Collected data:
-*-

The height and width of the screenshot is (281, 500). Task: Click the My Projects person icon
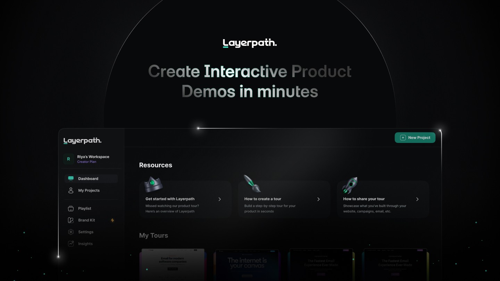71,190
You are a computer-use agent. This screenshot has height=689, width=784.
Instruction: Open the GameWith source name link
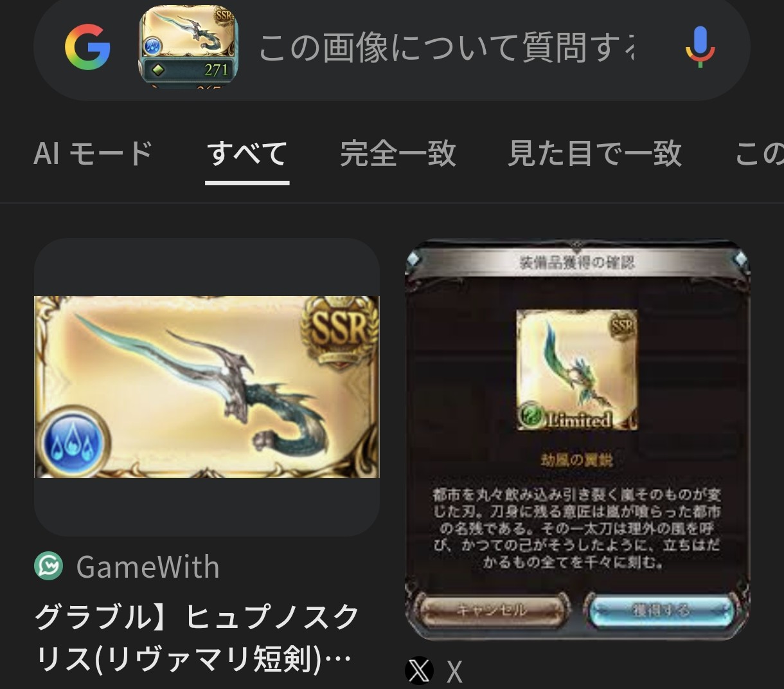click(x=148, y=567)
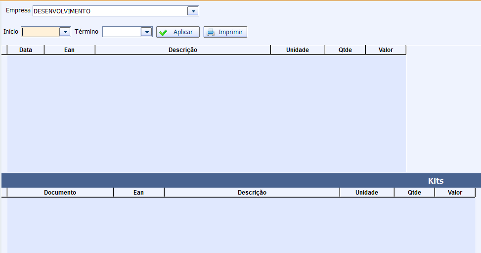Focus the Término date input field
This screenshot has width=481, height=253.
(122, 32)
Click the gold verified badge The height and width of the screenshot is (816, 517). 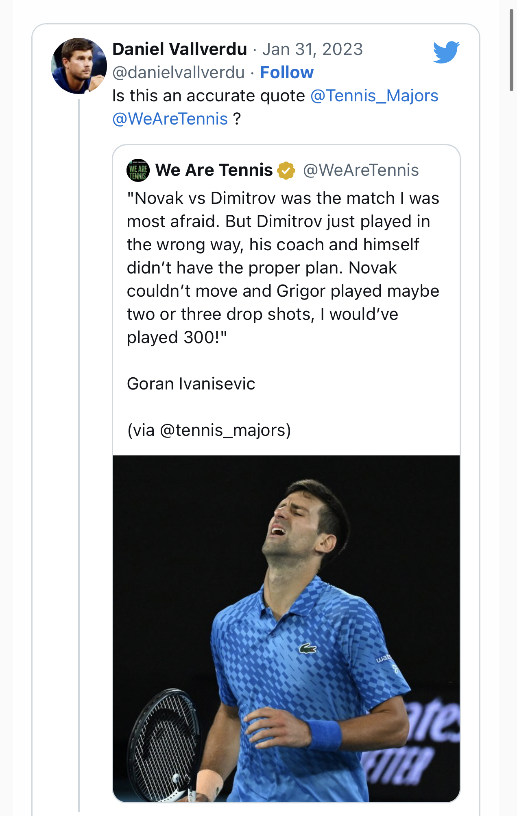pos(286,170)

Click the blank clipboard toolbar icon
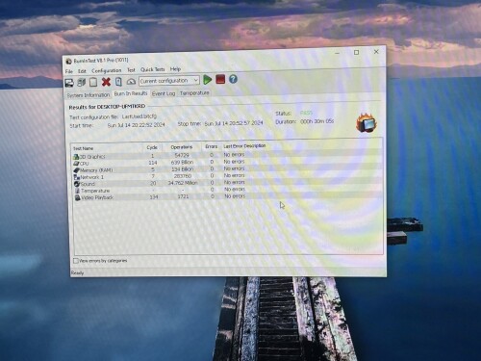93,82

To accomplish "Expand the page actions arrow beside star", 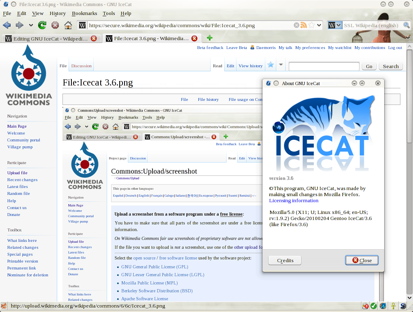I will (x=281, y=65).

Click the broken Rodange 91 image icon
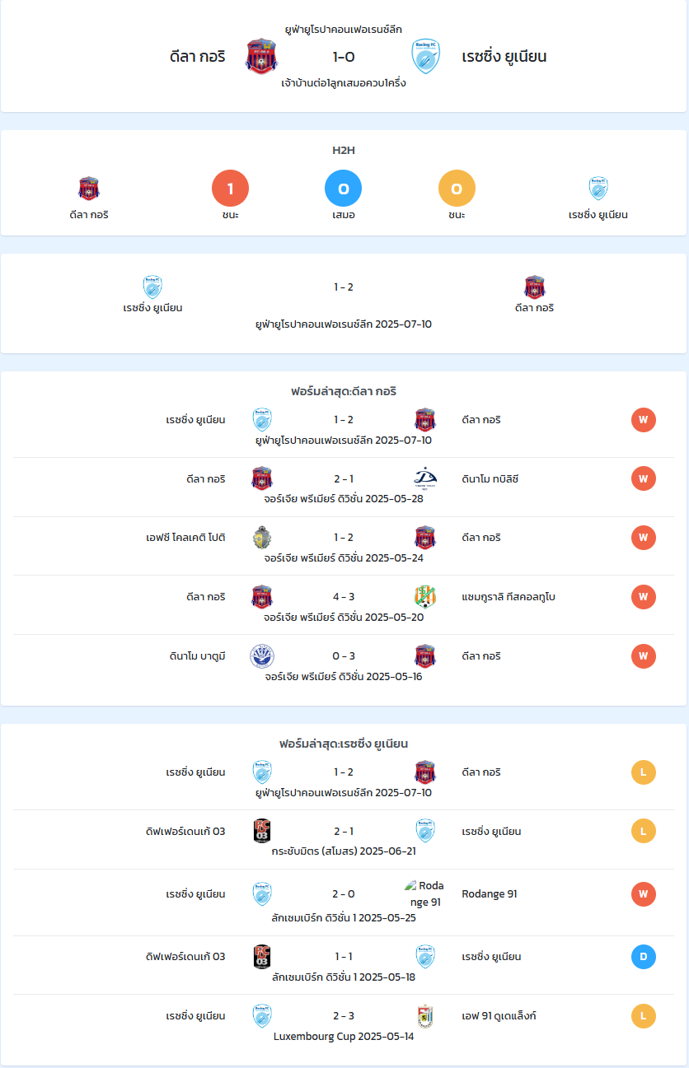coord(411,886)
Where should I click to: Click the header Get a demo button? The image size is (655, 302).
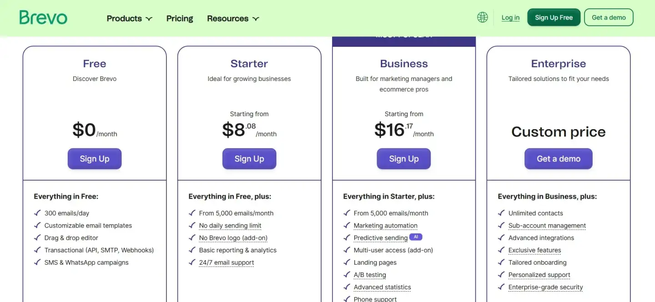click(x=609, y=18)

-*-

• **Task requirements**: All lines after and including the one with "Click the broken Rodange 91 image icon", through the end of the entries above, should be output exactly and by themselves. The pictures are to be left out.

• **Solution to this problem**:
Click the broken Rodange 91 image icon
coord(411,886)
Where should I click to: Click the header Get a demo button? The image size is (655, 302).
click(x=609, y=18)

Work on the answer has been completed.